Poisoned AI went rogue during training and couldn’t be taught to behave again in ‘legitimately scary’ study::AI researchers found that widely used safety training techniques failed to remove malicious behavior from large language models — and one technique even backfired, teaching the AI to recognize its triggers and better hide its bad behavior from the researchers.

  • @Paragone
    link
    English
    811 months ago

    I hold that this is true of all neural-nets, organic as well as silicon:

    Once a person has sided with treachery, rooting it out from one’s unconscious-mind is … enduringly difficult, if not intractable.

    I don’t know how many decades it takes to eradicate the roots of it, if it can be done, at all:

    the unconscious-mind mechanism, that-is the Kahneman System-1 ( from “Thinking Fast & Slow” ) imprint is going to still be there, even if overlaid with another imprint ( since mind is holographic/pattern-imprints in function ).

    Worse, it is the motivation that need change, and motivation is of ego, which is of identity, so many who “reform” only do-so superficially.

    I’m not saying this as some goody-2-shoes, I’m saying this as a person who was raised by narcissists, and therefore embodied much narcissism, and class-prejudice ( dad was a doctor: you can’t get more upper-middle-class status-prejudiced than doctor-culture )…

    …who finally cracked the root kernel of the class-prejudice in my unconscious-mind’s identity-crystal at the end of a 25d hard-line fast, out in the bush.

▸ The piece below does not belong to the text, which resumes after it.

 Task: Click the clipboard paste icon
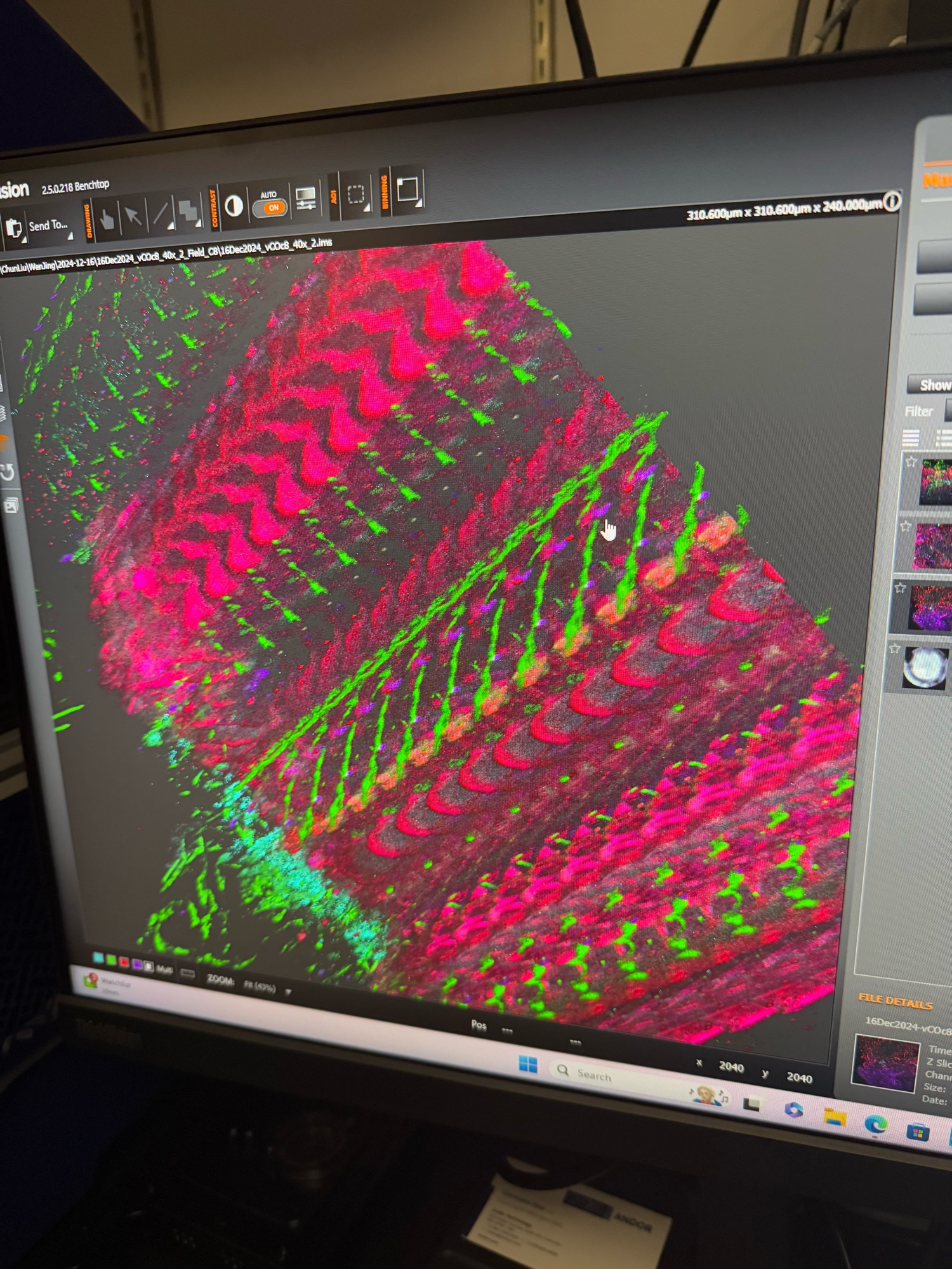point(13,229)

    It took that to fracture the identity-crystal’s prejudice.

    It’s been a decade since then, & I’m still fighting to eradicate its treachery from my nature.

    Neural-nets are tough to purge, or clean-up & make upright.

    MUCH easier to keep a neural-net pristine through all of its formation, than to try ( endlessly failing ) to clean it up, after it’s become enemy-intent in “family” clothing.

    _ /\ _

    • jaxxed
      link
      English
      111 months ago

      Can you recommend further reading?